Hope you're having a good one.



Burn

by mystere, May 07, 2003 12:00AM
To: Burn/Everyone
It seems my pain came back with a vengence this time too!  It's not enough we have to worry about all of the mind games we play with ourselves but you're right the "pain thing" really drags you down--I had neck surgery several years ago (bone graft from hip to replace ruptured discs)--well the "grafts" didn't take and I've been told another surgery could be in my future--Advil used to pretty much keep the pain in check at least to where I could function normally--but these last two days have been rough--I am 17 days post hydro-hell--I know that things will eventually settle down and the Advil will once agin do its job--but hon I can relate to what you are going through--We have to believe that things WILL get better--I know that part of it is my poor run down body is trying to adjust being without the hydro's--I am sooo glad I cancelled an appointment with a pain mangement specialist because the way I physically feel I probably would have taken a rx if it was offered! I know tomorrow I will be damn glad that I'll be looking at day 18 out of hydro-hell--As bad as the pain is, it is nothing like the pain of withdrawals--so I'll stay the course--use this wonderful web sight as a source of inspiration--Take care Burn--We WILL feel better tomorrow!--I'll keep you in my prayers--Mystere/ AKA N.O. Lady



Anne

by mrmichael67, May 07, 2003 12:00AM
I just used that converter and I came up with the 25ug/hr patch being equivalent to about 75mg of hydro a day.  Instead of going from fentanyl to hydro, go from hydro to fentanyl.  If you do that, you will come up with 0.25mg of fentanyl which is 25ug.  I use this one:  http://www.globalrph.com/narcotic.htm which lays it out easier, but the converter gives a more exact number.  Just keep in mind with the patch and people's differing capacity to absorb it, the number can vary.  The converter gives the oxycodone dose at about 50mg.  But, the number does swing widely.

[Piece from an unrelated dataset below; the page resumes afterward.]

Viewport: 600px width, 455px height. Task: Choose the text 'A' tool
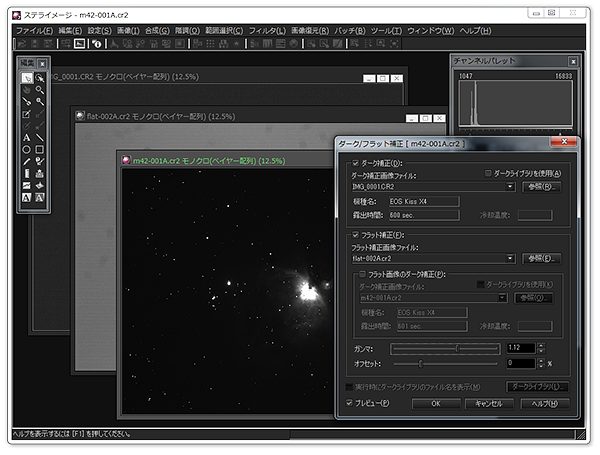[27, 137]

by mrmichael67, May 07, 2003 12:00AM
By the way, I am right there with whoever on the pain deal for the last five days.  Absolutely miserable.  I am working again, so I think that is contributing.

by whatitistoburn, May 07, 2003 12:00AM
To: Anne,Mr...
It's good to be not all alone in situations, but wish it weren't this one. I feel like I have been hit like a Mac Truck, and then beat about the head with a baseball bat. What's the deal with all of us?



Anne, thanks for being so supportive, and for reminding me tommorw will be another day clean no matter what.



Burn

by bigmistake, May 08, 2003 12:00AM
I have not posted in so long -- I guess because there seems little sense in describing my daily torture so everyone can read it and relate.  No one can really benefit from what I have to say because I definitely do NOT have any answers...I am still struggling and would love to be able to say that I got thru just ONE DAY without a pain killer.  I can't sleep because I am so stressed out about the direction my life is going in.  I think about how much my personality has changed since I've become addicted -- I used to be outgoing, social and enjoy hanging out with friends and family....I don't ever want to leave the house now.  And when I do go anywhere, I am so quiet and lame that I feel embarrassed -- that's because I am so f*!ked up that if I did open my mouth nothing normal would come out!!!  My therapist wants me to go to rehab -- I keep telling her that I can do this on my own, but it's not looking good.  I just feel like going to rehab would be failing -- I feel like I should have the strength to just STOP EATING THESE PILLS.  But if I don't take any, I am not even capable of getting out of bed...in fact, if I don't take any pk, even lying in bed hurts.  This blows.